Your objective :: Please output the section of the listing below that opens with the line containing "Where should I click to: Click the Refresh" and closes with the line containing "Screen dimensions: 286x195", exactly and with nothing else.

Given entries ::
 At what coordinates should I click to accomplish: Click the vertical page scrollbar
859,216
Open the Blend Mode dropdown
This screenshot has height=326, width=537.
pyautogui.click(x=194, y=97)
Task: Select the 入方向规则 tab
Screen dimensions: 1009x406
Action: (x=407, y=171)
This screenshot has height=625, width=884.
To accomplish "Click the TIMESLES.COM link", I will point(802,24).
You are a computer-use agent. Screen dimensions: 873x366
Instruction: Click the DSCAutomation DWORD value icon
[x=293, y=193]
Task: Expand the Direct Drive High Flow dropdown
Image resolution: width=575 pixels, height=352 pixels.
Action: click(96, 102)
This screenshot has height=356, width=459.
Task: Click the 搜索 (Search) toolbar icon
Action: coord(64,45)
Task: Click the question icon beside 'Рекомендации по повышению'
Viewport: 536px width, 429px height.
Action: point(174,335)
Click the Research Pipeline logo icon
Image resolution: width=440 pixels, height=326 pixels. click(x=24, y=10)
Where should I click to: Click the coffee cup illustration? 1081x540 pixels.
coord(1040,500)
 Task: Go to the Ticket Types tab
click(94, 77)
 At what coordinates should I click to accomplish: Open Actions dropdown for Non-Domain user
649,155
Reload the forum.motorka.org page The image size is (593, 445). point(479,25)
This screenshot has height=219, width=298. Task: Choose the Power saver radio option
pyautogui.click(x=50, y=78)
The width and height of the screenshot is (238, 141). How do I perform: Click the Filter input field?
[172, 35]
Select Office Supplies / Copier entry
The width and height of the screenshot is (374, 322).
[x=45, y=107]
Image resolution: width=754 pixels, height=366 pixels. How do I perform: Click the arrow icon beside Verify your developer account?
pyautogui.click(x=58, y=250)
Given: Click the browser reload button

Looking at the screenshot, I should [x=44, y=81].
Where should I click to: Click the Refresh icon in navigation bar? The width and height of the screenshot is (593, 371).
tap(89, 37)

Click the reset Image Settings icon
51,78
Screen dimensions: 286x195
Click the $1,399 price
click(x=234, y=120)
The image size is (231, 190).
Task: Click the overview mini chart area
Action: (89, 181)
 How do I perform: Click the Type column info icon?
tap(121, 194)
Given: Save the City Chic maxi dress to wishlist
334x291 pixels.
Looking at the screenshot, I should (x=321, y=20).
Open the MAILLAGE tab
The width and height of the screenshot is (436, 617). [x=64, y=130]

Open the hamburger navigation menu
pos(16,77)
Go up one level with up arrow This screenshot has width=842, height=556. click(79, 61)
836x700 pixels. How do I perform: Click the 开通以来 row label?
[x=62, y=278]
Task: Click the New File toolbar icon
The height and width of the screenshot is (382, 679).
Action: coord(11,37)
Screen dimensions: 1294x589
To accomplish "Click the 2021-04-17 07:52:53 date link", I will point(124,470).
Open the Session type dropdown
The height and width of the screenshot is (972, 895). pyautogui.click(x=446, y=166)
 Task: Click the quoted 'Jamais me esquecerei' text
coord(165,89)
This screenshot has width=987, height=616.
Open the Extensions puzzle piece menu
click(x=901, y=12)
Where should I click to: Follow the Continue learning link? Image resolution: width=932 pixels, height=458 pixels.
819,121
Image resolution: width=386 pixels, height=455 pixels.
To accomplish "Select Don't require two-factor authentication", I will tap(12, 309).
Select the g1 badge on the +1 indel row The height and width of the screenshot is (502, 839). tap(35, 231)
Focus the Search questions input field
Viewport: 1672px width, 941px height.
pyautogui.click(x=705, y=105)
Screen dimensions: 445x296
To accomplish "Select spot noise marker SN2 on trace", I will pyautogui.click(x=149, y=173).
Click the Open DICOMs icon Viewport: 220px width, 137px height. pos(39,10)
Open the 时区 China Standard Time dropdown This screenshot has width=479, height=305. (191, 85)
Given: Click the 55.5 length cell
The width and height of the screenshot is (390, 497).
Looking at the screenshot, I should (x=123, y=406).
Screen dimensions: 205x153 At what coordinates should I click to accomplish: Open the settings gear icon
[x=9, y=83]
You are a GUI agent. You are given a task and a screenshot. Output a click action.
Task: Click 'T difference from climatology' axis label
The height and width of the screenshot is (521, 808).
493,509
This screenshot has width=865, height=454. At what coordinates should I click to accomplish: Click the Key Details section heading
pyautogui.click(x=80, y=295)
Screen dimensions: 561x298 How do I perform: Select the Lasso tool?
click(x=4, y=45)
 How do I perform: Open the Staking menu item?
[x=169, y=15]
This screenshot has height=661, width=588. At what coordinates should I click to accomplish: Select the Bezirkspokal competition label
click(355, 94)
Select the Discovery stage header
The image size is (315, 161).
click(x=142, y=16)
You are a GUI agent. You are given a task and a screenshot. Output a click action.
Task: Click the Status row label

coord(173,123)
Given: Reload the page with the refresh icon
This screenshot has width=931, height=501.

Answer ::
Where should I click to: Click the Refresh icon in navigation bar? The width and height of the screenshot is (593, 371).
tap(89, 37)

Click the reset Image Settings icon
51,78
Screen dimensions: 286x195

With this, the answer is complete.